- [TASK DETAILS]: Check each line of the listing below for the string "more", then copy every line that has it.
== MATERIALS PROVIDED
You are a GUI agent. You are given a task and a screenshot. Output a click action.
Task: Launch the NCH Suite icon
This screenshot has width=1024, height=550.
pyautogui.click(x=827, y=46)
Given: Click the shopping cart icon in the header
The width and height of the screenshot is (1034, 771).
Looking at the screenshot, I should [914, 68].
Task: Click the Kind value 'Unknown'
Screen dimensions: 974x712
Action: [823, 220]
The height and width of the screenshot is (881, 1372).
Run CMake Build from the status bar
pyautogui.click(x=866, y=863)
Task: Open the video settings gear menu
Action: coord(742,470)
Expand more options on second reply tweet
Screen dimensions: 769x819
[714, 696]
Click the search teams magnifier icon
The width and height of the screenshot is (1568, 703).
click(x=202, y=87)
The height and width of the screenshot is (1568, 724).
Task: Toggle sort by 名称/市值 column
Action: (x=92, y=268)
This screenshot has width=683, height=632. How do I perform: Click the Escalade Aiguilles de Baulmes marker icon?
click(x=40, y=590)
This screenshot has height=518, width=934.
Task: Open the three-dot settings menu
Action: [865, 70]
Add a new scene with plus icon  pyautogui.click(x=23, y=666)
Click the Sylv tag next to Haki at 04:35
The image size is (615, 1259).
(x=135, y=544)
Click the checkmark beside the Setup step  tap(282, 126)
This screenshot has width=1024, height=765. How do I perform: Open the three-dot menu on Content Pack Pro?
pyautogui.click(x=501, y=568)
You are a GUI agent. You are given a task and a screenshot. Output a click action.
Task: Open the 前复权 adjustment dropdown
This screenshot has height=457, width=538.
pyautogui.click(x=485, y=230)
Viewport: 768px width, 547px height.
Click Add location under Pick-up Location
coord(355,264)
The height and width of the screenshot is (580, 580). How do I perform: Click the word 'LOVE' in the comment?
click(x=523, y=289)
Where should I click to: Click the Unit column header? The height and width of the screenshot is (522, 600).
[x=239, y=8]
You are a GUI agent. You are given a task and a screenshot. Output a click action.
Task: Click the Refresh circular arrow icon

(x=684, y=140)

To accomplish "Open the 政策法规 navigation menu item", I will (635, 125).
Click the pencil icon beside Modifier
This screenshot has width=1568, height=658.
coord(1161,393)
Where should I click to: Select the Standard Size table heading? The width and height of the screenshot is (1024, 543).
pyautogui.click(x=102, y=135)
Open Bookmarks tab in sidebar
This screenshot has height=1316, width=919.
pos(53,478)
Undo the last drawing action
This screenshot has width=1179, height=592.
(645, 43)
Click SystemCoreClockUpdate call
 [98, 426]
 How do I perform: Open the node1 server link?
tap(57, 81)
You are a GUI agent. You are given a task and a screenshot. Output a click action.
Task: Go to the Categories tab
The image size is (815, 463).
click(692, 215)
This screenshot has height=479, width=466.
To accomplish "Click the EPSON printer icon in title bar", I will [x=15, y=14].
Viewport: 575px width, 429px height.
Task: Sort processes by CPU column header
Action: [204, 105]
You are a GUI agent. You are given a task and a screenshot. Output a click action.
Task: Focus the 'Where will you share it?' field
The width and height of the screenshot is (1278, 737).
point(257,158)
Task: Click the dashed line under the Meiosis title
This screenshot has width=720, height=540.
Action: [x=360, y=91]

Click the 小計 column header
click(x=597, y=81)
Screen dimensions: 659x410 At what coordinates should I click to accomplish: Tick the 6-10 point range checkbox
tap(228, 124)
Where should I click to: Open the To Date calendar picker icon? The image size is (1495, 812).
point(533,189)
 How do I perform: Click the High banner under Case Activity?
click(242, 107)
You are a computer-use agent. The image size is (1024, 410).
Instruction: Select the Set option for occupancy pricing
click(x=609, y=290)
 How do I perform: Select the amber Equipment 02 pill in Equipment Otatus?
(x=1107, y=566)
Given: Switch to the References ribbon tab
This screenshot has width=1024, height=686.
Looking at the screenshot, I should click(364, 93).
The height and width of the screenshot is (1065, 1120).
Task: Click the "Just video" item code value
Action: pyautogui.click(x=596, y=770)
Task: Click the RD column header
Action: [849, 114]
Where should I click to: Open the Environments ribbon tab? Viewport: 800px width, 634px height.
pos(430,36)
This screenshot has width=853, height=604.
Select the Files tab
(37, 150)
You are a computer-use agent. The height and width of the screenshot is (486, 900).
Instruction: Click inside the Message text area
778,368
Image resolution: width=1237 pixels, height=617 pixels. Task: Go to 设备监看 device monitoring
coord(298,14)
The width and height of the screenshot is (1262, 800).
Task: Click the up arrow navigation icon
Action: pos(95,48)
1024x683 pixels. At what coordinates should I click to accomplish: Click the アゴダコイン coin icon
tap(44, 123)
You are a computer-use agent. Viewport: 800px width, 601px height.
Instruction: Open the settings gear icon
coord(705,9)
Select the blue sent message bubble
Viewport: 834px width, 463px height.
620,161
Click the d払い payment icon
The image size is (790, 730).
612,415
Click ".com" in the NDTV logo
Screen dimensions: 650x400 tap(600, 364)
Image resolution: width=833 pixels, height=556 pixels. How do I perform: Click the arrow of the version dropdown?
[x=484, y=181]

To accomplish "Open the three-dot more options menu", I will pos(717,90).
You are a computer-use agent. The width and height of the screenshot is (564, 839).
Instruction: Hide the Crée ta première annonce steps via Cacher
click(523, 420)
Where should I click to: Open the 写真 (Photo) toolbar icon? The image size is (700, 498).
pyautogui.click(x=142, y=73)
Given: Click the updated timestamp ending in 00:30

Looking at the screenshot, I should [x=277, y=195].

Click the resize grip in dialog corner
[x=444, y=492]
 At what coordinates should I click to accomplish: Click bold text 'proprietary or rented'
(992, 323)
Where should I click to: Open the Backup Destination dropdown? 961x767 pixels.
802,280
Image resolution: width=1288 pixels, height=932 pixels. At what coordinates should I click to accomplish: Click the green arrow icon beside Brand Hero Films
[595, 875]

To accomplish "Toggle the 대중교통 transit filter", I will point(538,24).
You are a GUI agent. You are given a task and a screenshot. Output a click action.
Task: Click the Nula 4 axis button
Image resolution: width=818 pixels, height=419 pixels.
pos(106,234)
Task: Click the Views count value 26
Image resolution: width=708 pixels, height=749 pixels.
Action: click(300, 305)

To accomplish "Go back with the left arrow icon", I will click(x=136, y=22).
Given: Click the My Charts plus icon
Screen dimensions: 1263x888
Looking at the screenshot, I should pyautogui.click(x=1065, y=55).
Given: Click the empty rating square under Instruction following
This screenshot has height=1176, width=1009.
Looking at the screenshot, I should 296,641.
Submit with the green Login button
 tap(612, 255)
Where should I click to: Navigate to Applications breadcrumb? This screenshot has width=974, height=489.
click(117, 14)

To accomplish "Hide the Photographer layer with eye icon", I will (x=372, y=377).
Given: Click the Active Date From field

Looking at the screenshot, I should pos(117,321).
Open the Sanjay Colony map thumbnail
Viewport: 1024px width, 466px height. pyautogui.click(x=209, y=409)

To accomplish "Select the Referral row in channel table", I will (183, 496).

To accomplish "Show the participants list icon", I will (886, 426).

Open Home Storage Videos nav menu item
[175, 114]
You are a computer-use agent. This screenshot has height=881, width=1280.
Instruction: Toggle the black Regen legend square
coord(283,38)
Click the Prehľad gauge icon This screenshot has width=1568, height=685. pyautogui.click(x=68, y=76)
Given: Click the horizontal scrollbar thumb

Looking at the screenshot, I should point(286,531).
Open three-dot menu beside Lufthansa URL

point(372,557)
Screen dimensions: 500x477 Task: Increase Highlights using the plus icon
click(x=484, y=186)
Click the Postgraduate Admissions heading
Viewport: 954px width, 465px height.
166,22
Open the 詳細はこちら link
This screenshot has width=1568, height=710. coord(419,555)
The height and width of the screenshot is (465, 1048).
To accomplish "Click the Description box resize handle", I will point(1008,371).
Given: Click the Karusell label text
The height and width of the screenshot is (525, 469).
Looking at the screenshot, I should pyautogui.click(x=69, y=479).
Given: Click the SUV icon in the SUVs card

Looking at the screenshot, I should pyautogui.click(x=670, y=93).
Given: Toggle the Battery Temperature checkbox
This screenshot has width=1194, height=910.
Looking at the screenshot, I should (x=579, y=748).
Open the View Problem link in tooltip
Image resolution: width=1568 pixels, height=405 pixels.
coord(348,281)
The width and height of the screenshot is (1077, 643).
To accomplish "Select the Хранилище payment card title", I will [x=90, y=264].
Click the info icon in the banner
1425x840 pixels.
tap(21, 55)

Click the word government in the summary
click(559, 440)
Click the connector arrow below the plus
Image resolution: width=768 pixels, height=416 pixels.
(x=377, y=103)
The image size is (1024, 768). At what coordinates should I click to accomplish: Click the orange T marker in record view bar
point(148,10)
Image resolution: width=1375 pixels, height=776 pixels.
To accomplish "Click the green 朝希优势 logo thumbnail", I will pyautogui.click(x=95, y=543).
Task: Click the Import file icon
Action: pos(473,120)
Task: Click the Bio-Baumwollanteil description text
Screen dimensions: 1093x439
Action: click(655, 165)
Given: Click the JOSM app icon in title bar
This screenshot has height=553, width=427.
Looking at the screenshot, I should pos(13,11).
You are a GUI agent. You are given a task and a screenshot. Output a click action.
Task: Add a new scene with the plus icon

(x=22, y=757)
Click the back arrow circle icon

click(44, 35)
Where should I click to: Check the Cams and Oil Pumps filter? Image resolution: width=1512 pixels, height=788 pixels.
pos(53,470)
====
- [WRITTEN ANSWER]:
Expand more options on second reply tweet
To accomplish "Open the three-dot more options menu", I will pos(717,90).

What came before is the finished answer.